Of course, that doesn't mean there won't be no-shows, but still. The numbers in the specialties are especially wonderful and there are two on Friday. I notice the Stevens are judging these; Mrs. Stevens for the first show and Mr. Stevens for the second one.


----------



## patk (Jun 13, 2013)

not necessarily my favorite toy poodle breeder (haven't decided on that yet), but g8rcreek in georgia has some photos of their agility tpoos on the site (look on the "now showing" page). their tpoo (owned and shown by someone else) is the one that won 3rd at the westminster masters agility trial.


----------



## Tiny Poodles (Jun 20, 2013)

Personally I think it is kind of silly to insist that a breeder have performance titles when you want a performance poodle. I have absolutely no doubt that Timi, and previously Taylee and Jole would have made/make exceptional performance dogs although I never had any desire to do that with them. How do I know that? Because they were/are dogs that pay attention to me - I can teach Timi anything in a couple of minutes and she will follow my directions like she is an extension of my own body. Couple that with a sound athletic body and a high energy level, and you have a performance dog - no title needed to tell me that!


----------



## patk (Jun 13, 2013)

i'm not sure it's exactly silly if you are talking about tpoos. limb fragility is a concern, even though there's no real test for it (i'm differentiating here from patellar luxation, though that, too, may not manifest early on). no harm imo in stacking the deck by looking for dogs from lines with proven athletes - and no limb problems.


----------



## Minnie (Apr 25, 2011)

Streetcar said:


> Have you considered contacting your closest regional Poodle club for referrals? What about going to shows?


Thank you for the suggestions.
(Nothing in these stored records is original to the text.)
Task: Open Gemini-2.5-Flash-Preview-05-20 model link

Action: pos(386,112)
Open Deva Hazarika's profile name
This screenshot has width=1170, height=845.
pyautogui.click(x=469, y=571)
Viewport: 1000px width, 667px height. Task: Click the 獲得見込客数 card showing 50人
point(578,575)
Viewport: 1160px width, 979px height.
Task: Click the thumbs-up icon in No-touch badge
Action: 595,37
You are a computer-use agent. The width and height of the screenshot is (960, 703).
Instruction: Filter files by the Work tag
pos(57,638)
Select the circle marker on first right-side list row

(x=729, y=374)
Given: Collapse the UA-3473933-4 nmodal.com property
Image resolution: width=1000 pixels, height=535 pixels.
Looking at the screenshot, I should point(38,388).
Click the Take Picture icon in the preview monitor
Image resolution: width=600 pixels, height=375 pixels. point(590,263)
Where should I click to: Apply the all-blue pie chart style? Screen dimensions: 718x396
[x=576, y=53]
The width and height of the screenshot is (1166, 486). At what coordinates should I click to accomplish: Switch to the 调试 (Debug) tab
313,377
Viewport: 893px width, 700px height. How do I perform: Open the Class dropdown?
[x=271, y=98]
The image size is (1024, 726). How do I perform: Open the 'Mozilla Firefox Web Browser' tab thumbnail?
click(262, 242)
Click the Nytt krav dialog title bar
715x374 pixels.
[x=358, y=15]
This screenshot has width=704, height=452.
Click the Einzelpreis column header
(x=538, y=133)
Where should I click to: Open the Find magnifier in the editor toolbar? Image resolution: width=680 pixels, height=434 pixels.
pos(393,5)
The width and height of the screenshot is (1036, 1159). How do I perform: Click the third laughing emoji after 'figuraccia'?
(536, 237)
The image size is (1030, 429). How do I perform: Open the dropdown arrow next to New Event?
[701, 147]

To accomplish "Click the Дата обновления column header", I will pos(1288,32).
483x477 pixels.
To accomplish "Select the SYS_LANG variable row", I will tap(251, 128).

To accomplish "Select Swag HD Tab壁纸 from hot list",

I have reached out to a couple of resources as a starting point but started this topic to see if maybe I was missing a key contact as performance (agility) toys are not the norm in my area. 



Tiny Poodles said:


> And if the OP is looking for a performance dog, I would strongly recommend that they get a black.


I currently have a black toy - my heart dog she is loved beyond measure and is working on her MACH. I'm not set on a color however as I've seen all colors of poodles be amazing in agility!



patk said:


> not necessarily my favorite toy poodle breeder (haven't decided on that yet), but g8rcreek in georgia has some photos of their agility tpoos on the site (look on the "now showing" page). their tpoo (owned and shown by someone else) is the one that won 3rd at the westminster masters agility trial.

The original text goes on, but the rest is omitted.